Adaptimmune’s U.S. office initially consisted of Dr. Binder-Scholl and an administrative assistant. After moving the two-person team into the Science Center, Dr. Binder-Scholl found it “extremely helpful to have the infrastructure support and to be around other entrepreneurs who provided moral support.” Because of its overseas affiliation, Adaptimmune was qualified to enter the Science Center’s Global Soft Landing Program, a specialized designation within the Port business incubator that supports emerging international companies as they establish toeholds in the U.S. market.

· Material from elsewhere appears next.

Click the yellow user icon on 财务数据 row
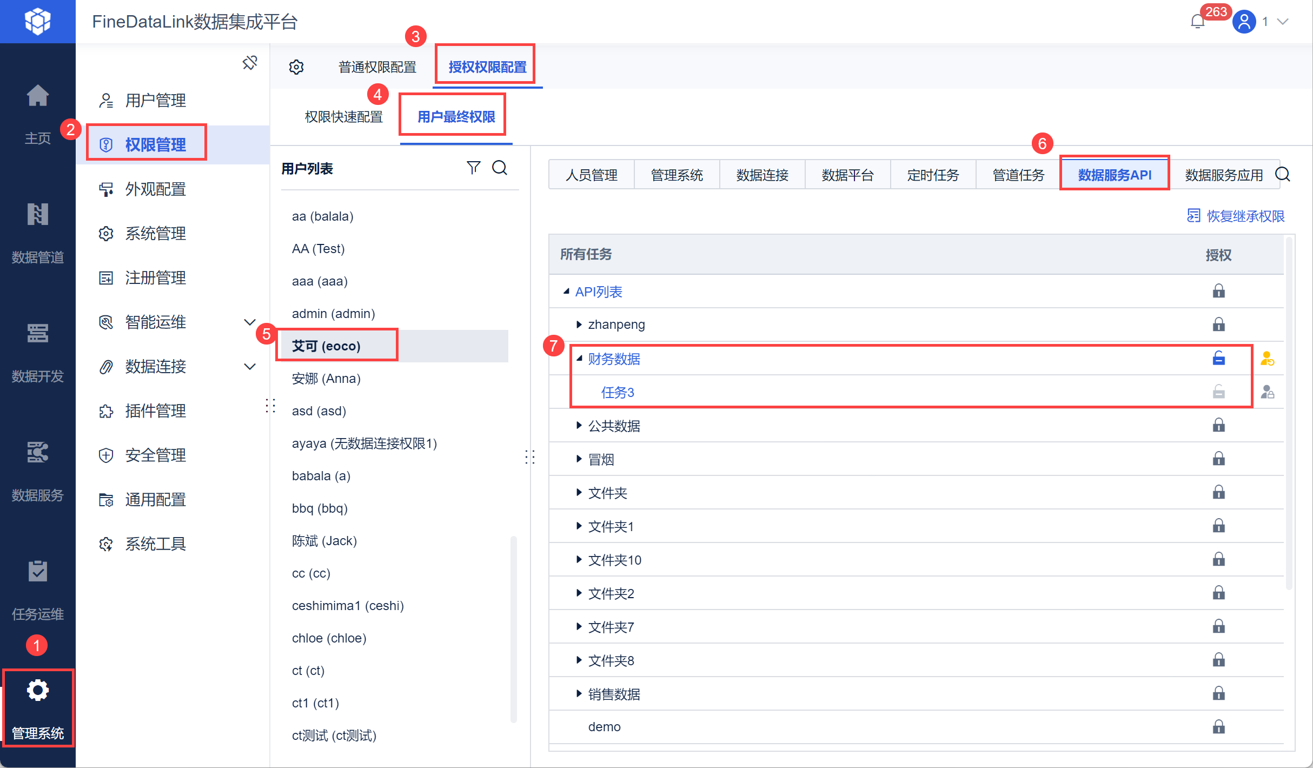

As Adaptimmune’s U.S. team grew to 25 employees, the Port’s flexible infrastructure coupled with business services—including connecting the company to human resources, accounting, and legal assistance—provided continued support. Dr. Binder-Scholl explains, “They provided all of the supporting resources so we could just get to work.” The Philadelphia bioscience community, Dr. Binder-Scholl says, “is growing, and almost every month there’s some sort of meetup in the city where you can get educated.” She cited examples including the Science Center’s Lunch for Hungry Minds program, which “focused on a different scientific topic each month, which helped us keep our minds open to other fields,” as well as law firm Pepper Hamilton, which “routinely held helpful corporate and regulatory law briefings.”
As Adaptimmune’s initial landing place, the Science Center played a key role in the company’s trajectory of growth. Once Adaptimmune reached a certain stage of development, the company exited the Port but has remained in Philadelphia at the Navy Yard—a sure sign of the region’s healthy bioscience sector.
Dr. Binder-Scholl believes in the continued success of the Greater Philadelphia region’s life sciences hub, saying “the affordability and access to a strong workforce adds to our region’s competitiveness to attract life sciences companies.” She further explains, “In Philadelphia you are going to see continued growth of biotech. We are very happy to be in Philadelphia.”